Take-up rates vary among different groups of parents, influenced by factors such as age, income, qualification level, and occupational status. Notably, SPL take-up is higher among fathers and partners in central government organisations, predominantly female workplaces, and organisations with a trade union presence.
Who chose Shared Parental Leave?
Parents who choose SPL and shared parental pay (ShPP) are more likely to be older, of white ethnicity, highly qualified, work in large organisations, earn a higher income, and hold progressive gender role attitudes. In contrast, parents who do not take up SPL and ShPP often have different characteristics.
Feedback about Shared Parental Leave policy
Feedback from parents who have experienced SPL highlights benefits in terms of work-life balance, offering more choice and flexibility in managing work and caregiving responsibilities.
The majority of parents who took SPL expressed satisfaction with their current working arrangements (85%). Employers also generally expressed satisfaction with the policy, noting advantages such as increased flexibility for parents and assistance with staff recruitment and retention. However, some parents reported not taking up SPL due to the perceived complexity of setting up and managing the process, and 15% of fathers or partners who took SPL stated that it negatively impacted their career progression.

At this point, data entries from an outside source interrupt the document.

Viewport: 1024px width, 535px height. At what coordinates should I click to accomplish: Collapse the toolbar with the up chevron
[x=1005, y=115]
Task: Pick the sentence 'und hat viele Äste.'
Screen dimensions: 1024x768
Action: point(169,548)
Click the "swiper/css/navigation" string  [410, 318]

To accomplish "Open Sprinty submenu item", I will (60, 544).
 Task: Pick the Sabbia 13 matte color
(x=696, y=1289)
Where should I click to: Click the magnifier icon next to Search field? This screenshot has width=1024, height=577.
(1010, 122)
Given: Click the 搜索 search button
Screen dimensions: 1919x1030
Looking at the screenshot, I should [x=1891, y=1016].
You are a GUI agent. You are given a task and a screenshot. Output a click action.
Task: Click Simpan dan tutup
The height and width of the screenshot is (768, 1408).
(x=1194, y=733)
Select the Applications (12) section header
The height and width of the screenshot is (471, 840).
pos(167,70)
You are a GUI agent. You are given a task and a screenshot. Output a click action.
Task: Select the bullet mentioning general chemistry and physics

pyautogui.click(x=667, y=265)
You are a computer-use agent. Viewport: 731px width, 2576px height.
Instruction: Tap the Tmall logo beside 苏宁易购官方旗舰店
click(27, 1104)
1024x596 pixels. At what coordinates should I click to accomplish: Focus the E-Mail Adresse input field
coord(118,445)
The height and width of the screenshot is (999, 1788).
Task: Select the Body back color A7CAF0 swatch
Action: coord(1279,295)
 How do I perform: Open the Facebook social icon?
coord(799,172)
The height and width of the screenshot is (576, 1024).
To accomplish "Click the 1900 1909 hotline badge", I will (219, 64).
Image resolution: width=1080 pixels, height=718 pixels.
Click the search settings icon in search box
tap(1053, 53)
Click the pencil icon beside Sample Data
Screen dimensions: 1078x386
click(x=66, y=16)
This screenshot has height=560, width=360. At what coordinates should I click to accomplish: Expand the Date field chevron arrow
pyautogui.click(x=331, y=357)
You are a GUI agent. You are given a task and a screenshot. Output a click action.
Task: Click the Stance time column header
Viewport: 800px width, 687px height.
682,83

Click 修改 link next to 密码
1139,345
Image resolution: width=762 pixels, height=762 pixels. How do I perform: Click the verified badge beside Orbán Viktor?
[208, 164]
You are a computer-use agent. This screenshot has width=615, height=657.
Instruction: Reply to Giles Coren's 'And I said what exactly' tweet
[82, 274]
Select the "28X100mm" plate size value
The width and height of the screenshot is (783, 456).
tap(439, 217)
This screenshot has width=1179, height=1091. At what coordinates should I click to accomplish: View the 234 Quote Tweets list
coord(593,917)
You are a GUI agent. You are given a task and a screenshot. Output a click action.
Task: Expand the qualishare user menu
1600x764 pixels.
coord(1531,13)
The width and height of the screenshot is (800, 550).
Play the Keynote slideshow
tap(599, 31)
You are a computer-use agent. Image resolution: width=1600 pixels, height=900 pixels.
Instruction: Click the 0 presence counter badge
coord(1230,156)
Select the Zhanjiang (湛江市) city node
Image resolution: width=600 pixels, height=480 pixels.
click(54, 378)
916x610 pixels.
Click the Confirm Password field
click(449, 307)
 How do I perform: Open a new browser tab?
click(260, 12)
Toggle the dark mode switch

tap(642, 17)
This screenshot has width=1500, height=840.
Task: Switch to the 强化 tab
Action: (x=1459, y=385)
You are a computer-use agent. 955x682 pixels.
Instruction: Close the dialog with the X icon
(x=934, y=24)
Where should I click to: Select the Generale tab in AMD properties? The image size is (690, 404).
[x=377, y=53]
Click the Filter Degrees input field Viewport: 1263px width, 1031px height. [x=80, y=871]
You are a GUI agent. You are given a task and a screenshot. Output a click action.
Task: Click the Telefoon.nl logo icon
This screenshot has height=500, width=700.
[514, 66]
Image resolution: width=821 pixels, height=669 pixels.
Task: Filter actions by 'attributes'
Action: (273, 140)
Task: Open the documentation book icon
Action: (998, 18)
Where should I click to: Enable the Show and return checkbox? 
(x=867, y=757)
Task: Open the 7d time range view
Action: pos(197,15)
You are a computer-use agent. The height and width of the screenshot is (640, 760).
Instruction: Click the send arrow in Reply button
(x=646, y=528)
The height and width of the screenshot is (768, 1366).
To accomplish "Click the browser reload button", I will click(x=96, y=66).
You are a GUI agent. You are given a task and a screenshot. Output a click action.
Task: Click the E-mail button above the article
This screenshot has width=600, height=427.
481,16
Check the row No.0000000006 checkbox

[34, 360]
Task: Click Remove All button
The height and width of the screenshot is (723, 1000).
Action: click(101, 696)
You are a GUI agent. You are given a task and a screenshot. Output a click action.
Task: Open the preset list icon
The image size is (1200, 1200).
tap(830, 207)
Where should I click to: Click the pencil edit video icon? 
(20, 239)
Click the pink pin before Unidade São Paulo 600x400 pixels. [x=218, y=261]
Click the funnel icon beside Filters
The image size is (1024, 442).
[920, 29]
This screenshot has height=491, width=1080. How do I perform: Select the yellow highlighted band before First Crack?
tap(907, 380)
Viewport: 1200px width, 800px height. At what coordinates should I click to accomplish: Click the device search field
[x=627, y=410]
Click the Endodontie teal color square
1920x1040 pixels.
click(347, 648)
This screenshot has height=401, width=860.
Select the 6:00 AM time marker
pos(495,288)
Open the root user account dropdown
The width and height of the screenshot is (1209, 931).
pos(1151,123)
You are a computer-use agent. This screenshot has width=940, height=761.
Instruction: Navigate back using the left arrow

Barriers to using Shared Parental Leave
The report identifies certain barriers and challenges associated with SPL, including the reliance on mothers sharing their leave entitlement, which can hinder fathers or partners from taking longer periods of parental leave. Issues cited by employers include difficulties finding cover and accommodating discontinuous blocks of leave, while limited awareness of the policy in the workplace makes requesting leave more challenging.
Despite these challenges, the report highlights several societal benefits, such as employers with staff taking SPL being more likely to offer flexible working arrangements and promote family-friendly policies.